To read the individual words from the dictionary file we use the fscanf() function with a format specifier of %s to indicate that we want to read individual words from the file. The final parameter in the fscanf() call is a pointer to an array of chars where we want the word stored. For each word that we read from the file we allocate a character array that is just large enough to hold the letters in the word plus the terminating character '\0'. We then copy the word from the temporary buffer to the word array via the strcpy() function. Once we have set up the word array for a particular word we store a pointer to that word in the dictionary's words array.

Destroying the dictionary

In setting up the dictionary struct we used malloc() in various places to allocate memory for the struct, the words array, and for the individual words. It is good programming practice to deallocate memory for these items when we are done using them.
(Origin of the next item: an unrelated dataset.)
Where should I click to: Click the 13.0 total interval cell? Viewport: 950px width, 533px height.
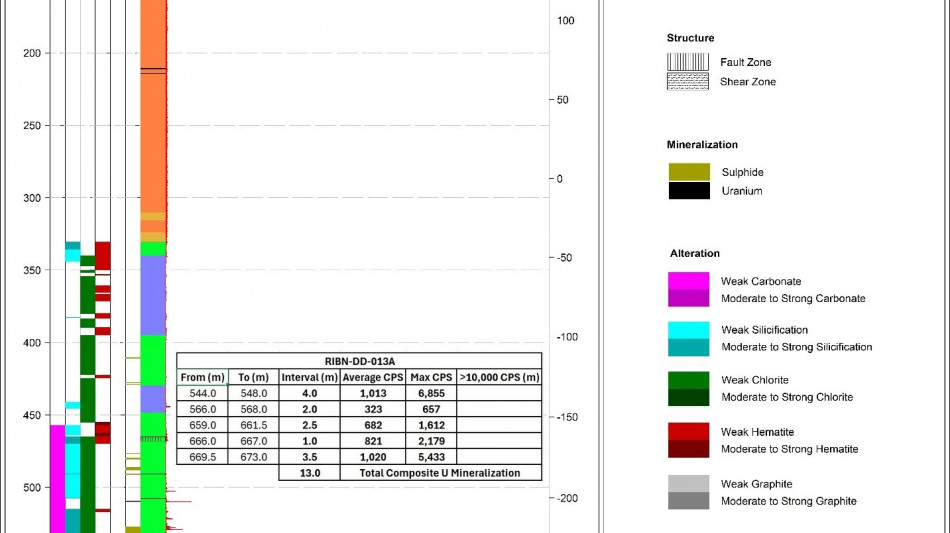[310, 473]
The freeDictionary() function takes care of this:

void freeDictionary(dictionary* d) {
    for(int n = 0;n < d->N;n++)
        free(d->words[n]);
    free(d->words);
    free(d);
}

Searching the dictionary

To use the dictionary for spell checking we will need to write a function that can search the list of dictionary words to determine whether or not a given word is in the dictionary. The searchDictionary() function uses an efficient binary search to do this search:

int searchDictionary(dictionary* d,const char* word) {
    int start = 0;
    int end = d->N-1;
    while(start <= end) {
        int mid = (start+end)/2;
        const char* lookup = d->words[mid];
        int comp = strcmp(word,d->words[mid]);
        if(comp == 0) return mid;
        else if(comp < 0) end = mid -1;
        else start = mid + 1;
    }
    return -1;
}

On each round of the search the code compares the word we are searching for against a word in the dictionary list using the strcmp() function. This function will return 0 if the word is exactly the same as the dictionary word. If the word comes before the dictionary word in alphabetical order, strcmp() will return a negative integer. If the word comes after, strcmp() returns a positive integer.

Searching a text file for words that are not in the dictionary

Finally, I provide a function that opens a second text file and checks each word in that file to see whether or not it appears in the dictionary.

void checkWords(dictionary* d,const char* fileName) {
  FILE* f = fopen(fileName,"r");
  if(f == NULL) {
    printf("Could not open data file.\n");
    return;
  }
  char line[256];
  char* word = NULL;
  const char* delims = " 0123456789!@#$&?%*+-/<>,.;:(){}[]\"\'\n\r\t";
  while(!feof(f)) {
    fgets(line,255,f);
    word = strtok(line,delims);
    while(word != NULL) {
      int n = 0;
      while(word[n] != '\0') {
        word[n] = tolower(word[n]);
        n++;
      }
      int loc = searchDictionary(d,word);
      if(loc == -1)
        printf("%s\n",word);
      word = strtok(NULL,delims);
    }
  }
  fclose(f);
}

This function uses a slightly different approach to read the individual words in the text file. We read the text file one line at a time via a call to the fgets() function. To break this line into individual words we use the strtok() function. The second parameter to strtok() is an array of delimiter characters. These are characters that the strtok() function should skip over as it scans the line looking for words. As you can see, we have listed just about every possible nonalphabetical character here as a delimiter character.

The strtok() function has a somewhat peculiar usage pattern. The first time we call strtok() on a line of text we pass a pointer to the text array as the first parameter to strtok(). On subsequent calls we instead pass NULL to strtok(). This tells the function that we want to continue scanning forward in the same array we passed on the first call.

Each time strtok() locates a word in the array it will pass us a pointer to that word in the line. When strtok() can not find any further words in the line it will return NULL.

With each new word that we read from the text file we call searchDictionary() to determine whether or not the word is in the dictionary. If it is not, searchDictionary() will return a location of -1. We print all of the words that are not in the dictionary out to the console.